TASK BRIEF:
Lines with "Select": pull these out of the listing below.

[DATASET ENTRIES Boundary: Start]

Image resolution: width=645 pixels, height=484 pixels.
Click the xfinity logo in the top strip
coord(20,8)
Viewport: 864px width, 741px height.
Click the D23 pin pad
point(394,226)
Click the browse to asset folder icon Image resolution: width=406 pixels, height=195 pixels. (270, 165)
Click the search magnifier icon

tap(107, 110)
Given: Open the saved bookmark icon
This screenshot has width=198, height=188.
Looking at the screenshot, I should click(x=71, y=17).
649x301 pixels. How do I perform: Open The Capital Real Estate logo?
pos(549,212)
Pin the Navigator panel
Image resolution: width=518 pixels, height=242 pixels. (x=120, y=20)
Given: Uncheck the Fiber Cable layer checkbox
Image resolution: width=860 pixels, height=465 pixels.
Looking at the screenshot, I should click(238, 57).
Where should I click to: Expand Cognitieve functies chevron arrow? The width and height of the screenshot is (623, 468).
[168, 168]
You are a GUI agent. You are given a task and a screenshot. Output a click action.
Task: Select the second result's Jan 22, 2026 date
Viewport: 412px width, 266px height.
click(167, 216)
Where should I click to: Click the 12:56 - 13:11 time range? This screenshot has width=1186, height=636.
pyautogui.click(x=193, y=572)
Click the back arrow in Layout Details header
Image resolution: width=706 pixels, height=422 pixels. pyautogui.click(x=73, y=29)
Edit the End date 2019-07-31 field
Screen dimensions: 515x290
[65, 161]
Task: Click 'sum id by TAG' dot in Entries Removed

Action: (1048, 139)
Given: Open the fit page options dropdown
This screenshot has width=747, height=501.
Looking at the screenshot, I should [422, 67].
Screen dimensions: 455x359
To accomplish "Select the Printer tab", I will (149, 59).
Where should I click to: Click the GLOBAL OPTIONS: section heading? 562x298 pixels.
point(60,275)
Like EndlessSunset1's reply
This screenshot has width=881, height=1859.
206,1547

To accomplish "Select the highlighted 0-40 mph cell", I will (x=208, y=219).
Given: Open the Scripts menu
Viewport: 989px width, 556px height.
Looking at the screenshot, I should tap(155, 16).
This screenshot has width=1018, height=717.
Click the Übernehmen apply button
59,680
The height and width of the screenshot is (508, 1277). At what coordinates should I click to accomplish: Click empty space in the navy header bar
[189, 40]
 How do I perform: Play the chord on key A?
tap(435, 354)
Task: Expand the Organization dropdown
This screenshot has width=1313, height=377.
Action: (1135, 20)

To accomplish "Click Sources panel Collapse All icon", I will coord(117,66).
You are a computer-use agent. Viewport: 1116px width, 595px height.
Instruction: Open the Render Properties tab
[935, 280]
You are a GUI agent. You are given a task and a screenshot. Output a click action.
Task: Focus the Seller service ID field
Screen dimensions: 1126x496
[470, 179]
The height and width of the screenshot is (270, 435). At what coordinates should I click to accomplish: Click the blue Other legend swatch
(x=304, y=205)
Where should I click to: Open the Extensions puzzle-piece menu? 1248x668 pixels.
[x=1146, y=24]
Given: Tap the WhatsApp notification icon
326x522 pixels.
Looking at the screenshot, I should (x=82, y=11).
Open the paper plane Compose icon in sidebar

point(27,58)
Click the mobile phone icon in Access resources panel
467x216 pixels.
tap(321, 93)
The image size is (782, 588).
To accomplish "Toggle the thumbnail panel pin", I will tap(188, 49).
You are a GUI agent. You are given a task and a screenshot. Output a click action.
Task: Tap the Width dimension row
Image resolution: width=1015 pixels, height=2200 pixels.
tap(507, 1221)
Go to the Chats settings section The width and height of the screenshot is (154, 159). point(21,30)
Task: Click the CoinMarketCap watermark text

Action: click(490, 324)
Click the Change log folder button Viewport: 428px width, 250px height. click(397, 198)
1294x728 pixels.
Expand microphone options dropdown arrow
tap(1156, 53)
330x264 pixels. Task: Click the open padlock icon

[DATASET ENTRIES Boundary: End]

RESPONSE AREA:
Task: Select the second result's Jan 22, 2026 date
To accomplish "Select the Printer tab", I will (149, 59).
To accomplish "Select the highlighted 0-40 mph cell", I will (x=208, y=219).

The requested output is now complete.